[Your objective] Identify every line in the rows below that contains the word "accomplish", and copy each such line in full.

[Listed entries]
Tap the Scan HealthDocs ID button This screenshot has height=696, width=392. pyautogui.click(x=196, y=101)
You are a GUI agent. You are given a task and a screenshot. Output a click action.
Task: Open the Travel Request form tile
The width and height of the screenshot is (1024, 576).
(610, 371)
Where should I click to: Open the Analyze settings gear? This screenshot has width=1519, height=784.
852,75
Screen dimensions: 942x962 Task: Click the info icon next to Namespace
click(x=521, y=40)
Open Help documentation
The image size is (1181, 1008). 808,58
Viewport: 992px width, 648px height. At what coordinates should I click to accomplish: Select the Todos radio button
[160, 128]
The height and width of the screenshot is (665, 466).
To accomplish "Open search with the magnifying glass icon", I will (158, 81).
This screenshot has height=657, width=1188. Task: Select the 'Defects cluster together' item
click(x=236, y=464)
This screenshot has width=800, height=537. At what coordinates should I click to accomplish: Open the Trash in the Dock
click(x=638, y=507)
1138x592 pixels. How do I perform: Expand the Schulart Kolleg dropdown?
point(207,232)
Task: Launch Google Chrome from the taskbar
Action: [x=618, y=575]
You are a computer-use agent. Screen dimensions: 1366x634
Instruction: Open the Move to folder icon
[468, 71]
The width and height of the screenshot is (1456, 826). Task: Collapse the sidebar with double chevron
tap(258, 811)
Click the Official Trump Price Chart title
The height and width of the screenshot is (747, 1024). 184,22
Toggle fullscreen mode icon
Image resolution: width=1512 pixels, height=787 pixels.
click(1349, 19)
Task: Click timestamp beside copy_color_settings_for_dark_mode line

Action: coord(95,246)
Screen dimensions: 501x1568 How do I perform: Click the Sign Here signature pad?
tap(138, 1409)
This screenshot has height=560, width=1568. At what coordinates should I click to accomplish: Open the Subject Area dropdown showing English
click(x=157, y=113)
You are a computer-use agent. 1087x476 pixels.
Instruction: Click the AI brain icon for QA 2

[Right answer]
Viewport: 992px width, 648px height. At what coordinates should I click to accomplish: Select the Todos radio button
To accomplish "Open search with the magnifying glass icon", I will (158, 81).
This screenshot has width=800, height=537. At what coordinates should I click to accomplish: Open the Trash in the Dock
This screenshot has height=560, width=1568. At what coordinates should I click to accomplish: Open the Subject Area dropdown showing English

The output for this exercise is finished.